# [PROBLEM STATEMENT]
The required result is every line of the records that includes "photo".

Items from a dataset:
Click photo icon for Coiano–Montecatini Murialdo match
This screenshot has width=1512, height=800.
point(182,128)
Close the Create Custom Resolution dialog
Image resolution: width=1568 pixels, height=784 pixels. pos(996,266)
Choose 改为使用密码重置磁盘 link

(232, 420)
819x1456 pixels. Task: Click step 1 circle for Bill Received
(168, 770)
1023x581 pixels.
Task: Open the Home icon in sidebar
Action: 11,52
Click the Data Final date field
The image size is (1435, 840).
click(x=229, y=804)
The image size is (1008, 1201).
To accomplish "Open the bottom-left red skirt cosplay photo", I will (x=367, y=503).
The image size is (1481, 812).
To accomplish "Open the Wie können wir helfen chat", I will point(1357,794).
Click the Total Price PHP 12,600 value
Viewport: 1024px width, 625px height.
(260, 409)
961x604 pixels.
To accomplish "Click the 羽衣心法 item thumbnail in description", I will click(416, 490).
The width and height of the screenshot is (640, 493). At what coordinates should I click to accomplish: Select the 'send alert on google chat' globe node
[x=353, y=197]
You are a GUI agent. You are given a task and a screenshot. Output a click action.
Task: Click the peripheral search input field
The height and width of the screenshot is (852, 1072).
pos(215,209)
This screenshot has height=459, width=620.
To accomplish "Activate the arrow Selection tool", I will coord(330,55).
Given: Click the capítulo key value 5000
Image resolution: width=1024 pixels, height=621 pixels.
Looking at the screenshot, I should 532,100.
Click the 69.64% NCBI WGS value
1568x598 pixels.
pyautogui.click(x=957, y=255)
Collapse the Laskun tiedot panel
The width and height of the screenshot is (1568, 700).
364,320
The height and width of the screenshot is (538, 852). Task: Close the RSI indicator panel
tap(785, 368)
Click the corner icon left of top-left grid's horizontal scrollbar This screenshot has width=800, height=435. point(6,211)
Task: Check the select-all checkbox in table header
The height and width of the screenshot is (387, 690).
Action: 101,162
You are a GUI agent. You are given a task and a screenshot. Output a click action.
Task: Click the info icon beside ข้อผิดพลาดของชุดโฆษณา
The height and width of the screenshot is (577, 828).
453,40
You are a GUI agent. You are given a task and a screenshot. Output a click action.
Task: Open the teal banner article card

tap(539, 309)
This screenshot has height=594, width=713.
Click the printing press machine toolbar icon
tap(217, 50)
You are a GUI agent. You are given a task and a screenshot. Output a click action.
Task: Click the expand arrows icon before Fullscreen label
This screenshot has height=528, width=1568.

# [ANSWER TO THE PROBLEM]
Click photo icon for Coiano–Montecatini Murialdo match
To accomplish "Open the bottom-left red skirt cosplay photo", I will (x=367, y=503).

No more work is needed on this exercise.